● Excerpted passage:
********************

The automatic application of sutras (rules of grammar) to take place without generating unintended results requires the establishment of a particular sequence among the rules and also the provision for cyclical application as well as blocking of some rules whenever it is desirable to do so. Panini orders rules and methods for their activation, reactivation and non-activation, and provides that the results brought about by some rules will not be 'known' to certain other rules, so that the question of these other rules becoming activated does not arise. The best example of the application of this method is known as Asiddhatva. He uses the concept of Asiddhatva to prevent the application of a rule on the substitute, to enable its application on a substituent and to mandate its application. According to Kiparsky's definitions, Asiddhatva implies 'no order of taking effect' since asiddha means 'not having taken effect'.

==Vedic concept==
The Upanishads speak about the two-fold Brahman, the one with attributes called the Saguna Brahman, and the other without attributes called the Nirguna Brahman only to deny and accept these two to state that Brahman is One. Brahman is called
Nirguna because Brahman has not the three Gunas of Prakrti, and not because Brahman has got no gunas absolutely; in order to prove the substantive existence of Brahman (prameya), Brahman is called Saguna even though there is absence of Gunas in Brahman (aprameya). Brahman is One, and Oneness cannot be confounded with non-oneness; also oneness does not require another oneness to differentiate through second oneness or a third to differentiate the second oneness, otherwise there will be no end or conclusion.

This fallacy is Anavastha or infinite regress. The Vedas advise that Brahman must be looked at in one and one mode only. In created things differences are of three kinds – 1) Existing in oneself, 2) difference in species and 3) difference in genus. In three words denoting a) 'oneness of Brahman', the svajatiya-bheda, b) 'restriction', the svagata-bheda and 3) 'rejection of duality', the vijatiya-bheda, these three differences are negated by the Sruti texts (Panchadasi Stanzas II.20&21). The created things are many, a chain of causes and effects is also present, but to avoid the fallacy of anavastha, it is necessary to consider Brahman as the root cause.

********************

● Supplied data:
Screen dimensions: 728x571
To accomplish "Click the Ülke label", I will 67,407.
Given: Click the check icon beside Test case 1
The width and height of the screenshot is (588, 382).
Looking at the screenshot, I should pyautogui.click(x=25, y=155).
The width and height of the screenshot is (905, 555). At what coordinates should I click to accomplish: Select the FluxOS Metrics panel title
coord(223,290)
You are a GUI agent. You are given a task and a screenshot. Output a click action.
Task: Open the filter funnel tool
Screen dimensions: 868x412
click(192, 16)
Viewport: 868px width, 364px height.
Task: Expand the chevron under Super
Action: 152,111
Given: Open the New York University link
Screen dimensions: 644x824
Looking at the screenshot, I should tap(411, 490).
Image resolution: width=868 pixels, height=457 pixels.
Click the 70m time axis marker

********************

● Directive: Rewrite the excerpt between "This fallacy is" and "the root cause.", inclusive, with "fallacy" changed to "error".

● Task solution:
This error is Anavastha or infinite regress. The Vedas advise that Brahman must be looked at in one and one mode only. In created things differences are of three kinds – 1) Existing in oneself, 2) difference in species and 3) difference in genus. In three words denoting a) 'oneness of Brahman', the svajatiya-bheda, b) 'restriction', the svagata-bheda and 3) 'rejection of duality', the vijatiya-bheda, these three differences are negated by the Sruti texts (Panchadasi Stanzas II.20&21). The created things are many, a chain of causes and effects is also present, but to avoid the error of anavastha, it is necessary to consider Brahman as the root cause.